I am still appalled that I ever, for any reason, heard those words out of someone’s mouth who works with acutely mentally ill people.  He might have to go cold turkey off a major antipsychotic med over an insurance issue?  Really?  That is just dangerous.

I rarely do this but felt the need to play the “I’m a Psychiatric Nurse” card as I did work inpatient Psych as an RN for seven years as an assistant head nurse.  I do know more than the average family member.

What she said back was “well if you are, then you know we can’t give meds that aren’t authorized”.

The fact that she was willing to even consider, for a second, that it would be appropriate for my brother to go off his Risperdone “cold turkey” with no supervision, with his psychiatrist out of town is something I can’t get out of my head.

After some back and forth and me pressing on this, she agreed to go look in to it and she called back a few moments later saying it had been authorized.  When was it authorized I wonder?  Why had no one called US on this and it required me calling multiple times to check on this? It terrifies me he’d fall through a crack on something as important as this.  This could have been very dangerous to my brother’s medical status.  No Psychiatrist would ever, knowingly, allow a patient to go cold turkey off a medication such as that and it appeared to me there was no one covering for you.  No other name was mentioned as someone to contact or consult with.  If the insurance wouldn’t cover it, we would surely pay for it to get it to him before the authorization could be worked out.  Maybe he does need to go off one of the three major tranquilizers he’s on but certainly not “cold turkey”!  This concerns me for an intensive program we are throwing all of our eggs in to.

The sum total of what John received this week, aside from the transfer appt. were brief med check visits at 5pm that actually disrupted his entire rhythm.  No one showed up or called on Saturday so we figured that wouldn’t be happening on weekends then they showed up on Sunday, again at 5pm.  Even the med checks he’s setting time aside for to wait at home for are inconsistent and unreliable.

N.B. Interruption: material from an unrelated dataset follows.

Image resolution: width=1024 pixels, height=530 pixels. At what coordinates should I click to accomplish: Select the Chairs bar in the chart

I understand we’re all just getting to know each other here.  I am a fierce advocate for my brother and I do know some things and am the best resource you have on him other than himself (who, being mentally ill, is not always the best).  I see him almost every day when he’s not living with me. 

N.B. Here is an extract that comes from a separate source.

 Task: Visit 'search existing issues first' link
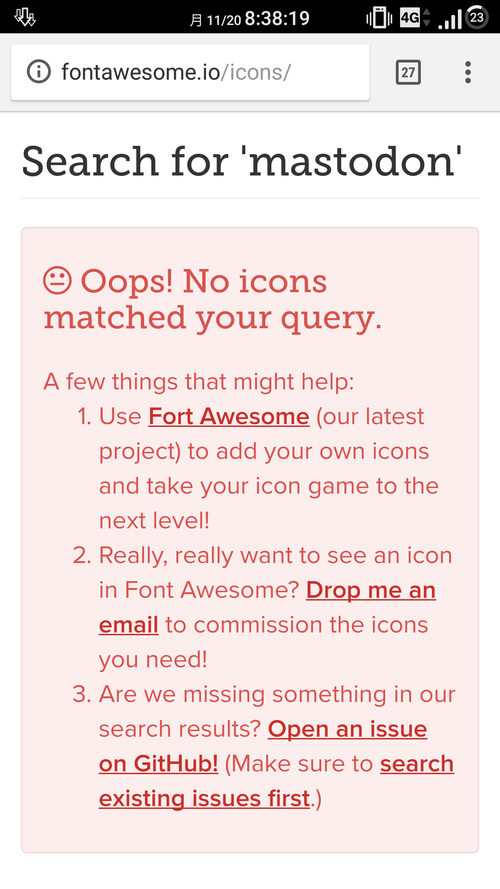point(277,781)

I have expectations and I am leaving town with leaving him in your care for 10 days. Let me remind you, my brother was acutely suicidal for two solid weeks with a distinct plan to shoot himself within the last month. And he’s still depressed.  That Risperdone issue has made me feel very insecure about his basic safety in this program.

I need to know that what we’ve been promised is going to actually occur.   I would like an answer about the evening med check.  I asked that it be changed to morning because the timing of those isn’t so impactful to his day.  I’ve asked multiple people about how John is supposed to get seen by these various case managers and have not gotten an answer on that.  Is he supposed to make appointments? Does someone call him?  I also want to red flag that Risperdone issue so it never happens again.

I am writing this letter hoping that my voicing my concerns in no way affect my brother’s ability to still receive services from the ACT Team or Enclave.  This is why I’m also sending a copy to the medical director of Choices Network.

Thank you for reading,

Kathy Monkman

480-491-8224   katiecoolady@yahoo.com

Cc:  Ann M. Negri MD

       3003 North Central Ave
       Suite 300
       Phoenix, AZ 85012

 

                                                                              Any feedback appreciated!